A call for a World Peace Concert

In the 1960s, anti-war music, rock music, and folk music transformed culture and helped bring an end to the Vietnam War.

Nowadays, there seems to be too little popular music about social justice and peace. The costs of war are largely hidden from people. Films cover war mostly as entertainment. Soldiers are treated as heroes who deserve special treatment. The costs of war fall particularly hard on poor people and African Americans, who rely on military service as a way to earn a living.

There is some existing anti-war music — some examples can be found at https://worldbeyondwar.org/music/ and http://www.peterbergel.org/ but it has much less influence than it did in the 60s.

Perhaps aging rock stars and up-and-coming musicians can be convinced to join to compose and perform songs about war, peace, economic justice, etc.

How about a We Are The World of the modern peace movement?

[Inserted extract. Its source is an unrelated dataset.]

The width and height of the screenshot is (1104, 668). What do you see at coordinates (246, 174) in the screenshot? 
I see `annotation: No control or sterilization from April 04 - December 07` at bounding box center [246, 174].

You’d think that faith-based groups would be eager to jump on board the peace movement. Instead, most of them seem to welcome war with Islam.  Maybe Pope Francis would join.  The Poor Peoples’ Campaign, under Reverend Barber, is working in this area.

Music can be more powerful than angry protests — which can be a turnoff and which can be co-opted, infiltrated, and twisted by media — and can reach more people than sad articles such as Army Virtue-Tweet Backfires: 1000s Expose “Heartbreaking” Horrors Of War and How About a Peace Race Instead of an Arms Race?.

War sucks but the U.S. has been in a continual state of war since 9/11. The U.S. now has troops in scores of countries. Military bases surround Russia and Iran. The U.S. is threatening another democratically-elected government in South America, Venezuela, which is suffering under sanctions. Bipartisan majorities in Congress want to spend even more on the Pentagon, despite our $22 trillion in debt, and despite the disastrous consequences of recent wars.

OpEdNews headlined one May 27, 2019 an article about a memorial in honor of peace icon Blase Bonpane:  70’s, 80’s Anti-War Heroes Call for New Anti-War Uprising. The article mentions several famous people in the audience, including Jane Fonda, Martin Sheen, Mike Farrell, and Jackson Browne, who sang some songs at the memorial service.

It would be great if famous singers or Hollywood stars would speak out or perform more about these issues and if magazines like Rolling Stone or Vice (or whatever young people watch nowadays) gave coverage.     Most people won’t be interested in angry, message-laden peace music unless it’s performed by a famous person.   What do these aging rock stars do with their time nowadays?   They can use their fame to help bring peace on earth — or at least, lessen the amount of war.

I propose a World Peace Concert similar to Live Aid and other benefit concerts on this list.